One way of making the ruble convertible is to make the dollarization of the currency official by creating a currency board to establish a fixed rate of conversion between rubles and dollars. 5 This board must be limited to maintaining the exchange rate it set, so it would be unable to support state firms by inflationary policy, since that would drain its reserve of dollars. Such a board would greatly reduce the size of the black market and enjoy popular support by following earlier dual currency policies employed both by the left and right, only it would be much more orthodox in its ability to control the monetary supply. 3 Whatever policy Russia employs to stabilize its currency, if it wishes to partake of the advantages of capitalism, it has to somehow let go of inefficient state enterprises which keeps millions of workers idle and sink a large chunk of the economy every years. As many as 40 % of industries in Russia are still unprofitable, a situation that could never be tolerated for long in any capitalist economy. 7 The classic argument that a maintaining a losing enterprise is for the good of the workers ignores the fact that the rest of the nation must pay for the idle workers, something nations all over the world would do well to mind. While critics argue that cutting lose millions of workers will lead to economic depression and a popular revolt, this argument ignores the fact that these industries are not producing anything worthwhile anyway, and that many of the workers already have other jobs to supplement the small and often tardy incomes they receive from the state. In addition to cutting lose failing industries, the government must stop playing favorites with business.

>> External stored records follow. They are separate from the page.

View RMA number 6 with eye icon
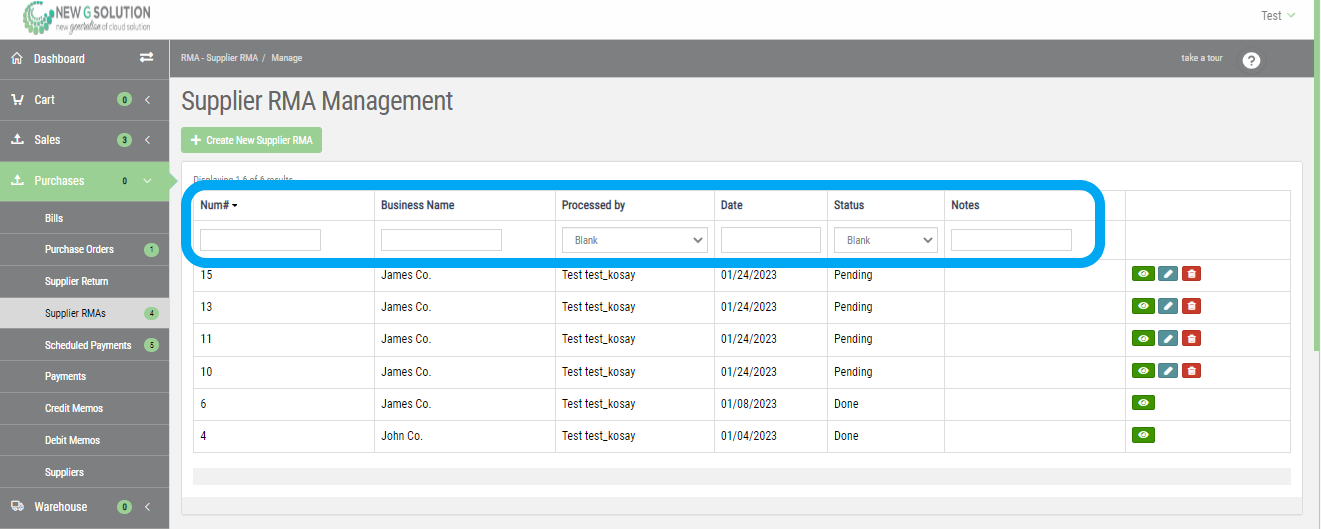 pos(1143,403)
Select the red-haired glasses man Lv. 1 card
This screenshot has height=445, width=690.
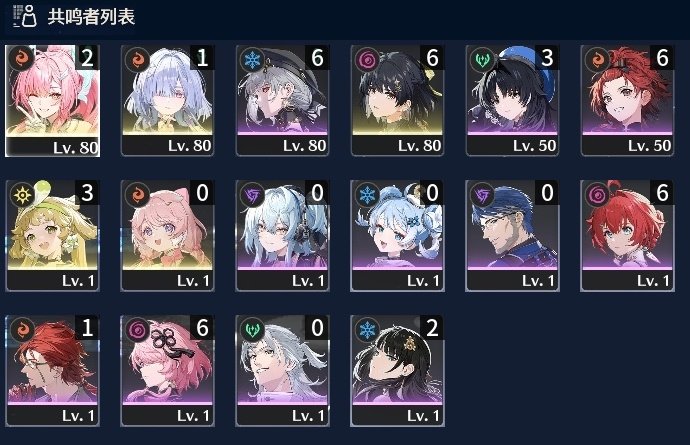(x=52, y=371)
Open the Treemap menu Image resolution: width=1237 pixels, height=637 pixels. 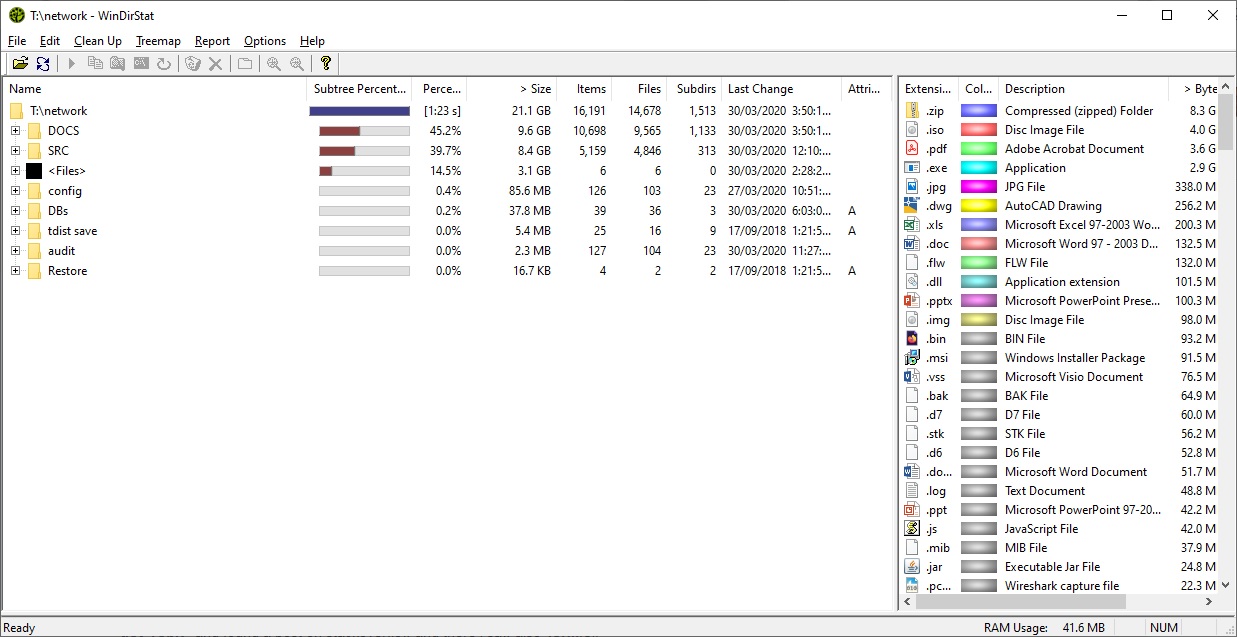coord(158,41)
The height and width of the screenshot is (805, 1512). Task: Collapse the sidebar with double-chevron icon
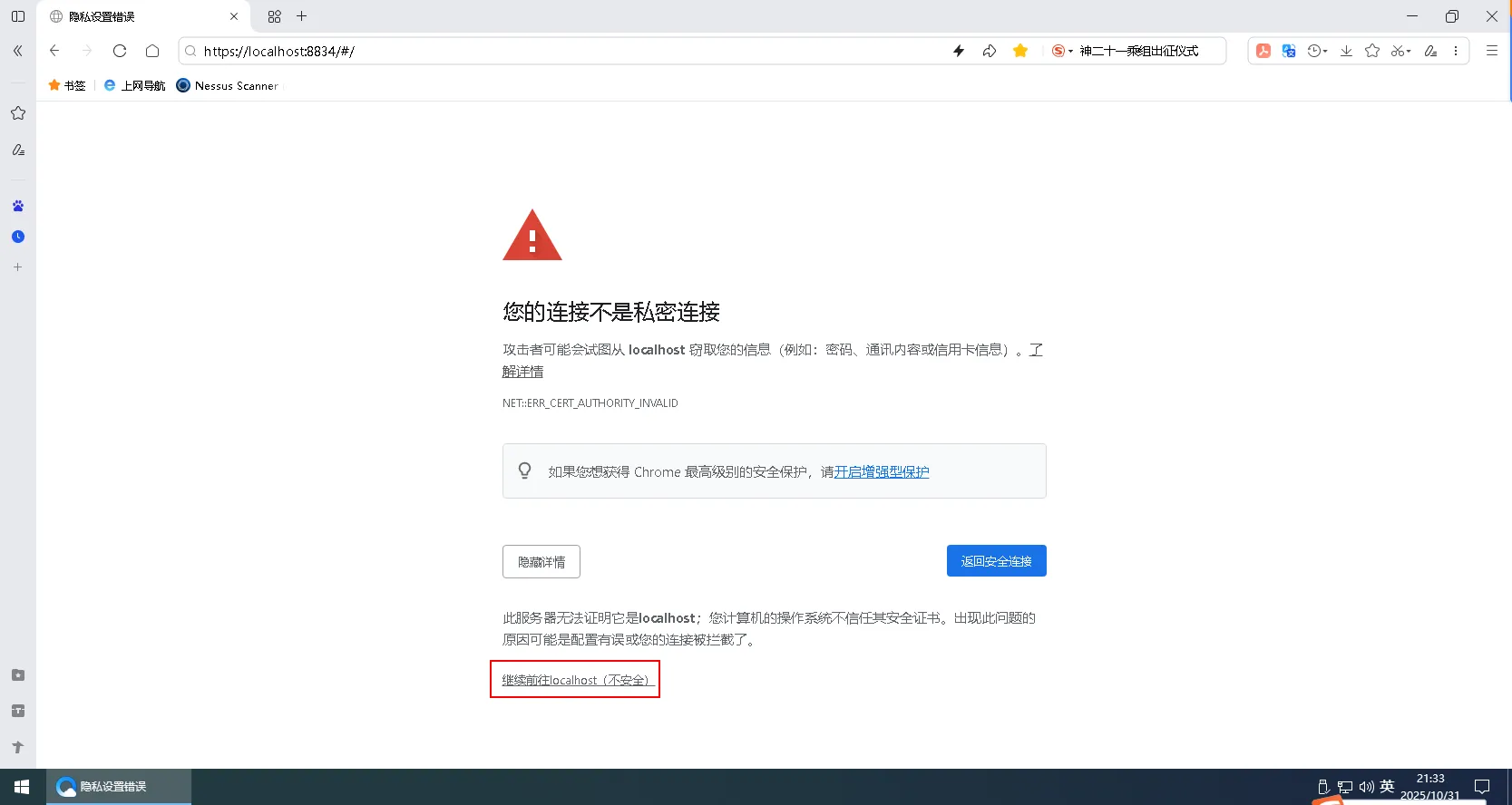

Both the central and regional government regularly favor certain companies for lower taxation, less regulation and outright subsidies. Oftentimes, the businesses show their appreciation by practically enrolling various bureaucrats on their payrolls. At other times, bureaucrats are owners or stockholders of the industries they regulate, as conflict-of-interest laws are practically non-existent. Additionally, much of the foreign aid that Russia receives is funneled directly to these favored businesses, which then thank the officials who provided the aid.
Obviously, this is not an especially good situation for encouraging the most efficient companies to grow, but the ones with the most pull with the government. This is also a leading cause of corruption in Russia as well as in many other developing countries that receive foreign aid. A similar problem exists with both the central and regional government using economic pressure to bend business to their will. Recently, the last independent television station in Russia was shut down when a minority shareholder (controlled almost entirely by the government) sued it and had the court declare bankruptcy and shut down the network despite the fact that in was one of the few profitable companies among a government controlled industry. 9 Not surprisingly, the station had been critical of the Putin government. Such political favoritism is common and does little to inspire investors confidence in impartial courts, further depressing both domestic and foreign investment. Despite failing to adopt an active program of reform, Russia has shown several promising signs since Putin took power.
Putin has taken actions to consolidate control and establish oversight over the regional provinces, helping him carry out policies that were previously resisted in distant provinces, some of which have remained de facto communist and ignored many of the central governments rulings. Another significant new measure to improve the economy has been a 13 percent flat tax that has helped the economy grow at 5 % last year and boosted tax revenues 28 %. (The new tax rate doesnt guarantee a responsible fiscal or monetary policy however, as Russia has used seignorage rather then taxes as the primary source of income, imposing much greater costs on the citizens in the process. ) A new generation of entrepreneurs is becoming proficient at managing private enterprises and learning the principles of individualism and self sufficiency, as well as pushing for a radical deregulation of the economy. These entrepreneurs have cooperated, with help from the government and western advisors, to establish a stock market and worked together to push for reforms. Nevertheless, Russias economy remains mired in regulation, bad monetary policy, unsound and corrupt banks, and an other vestiges of communism that drag it down.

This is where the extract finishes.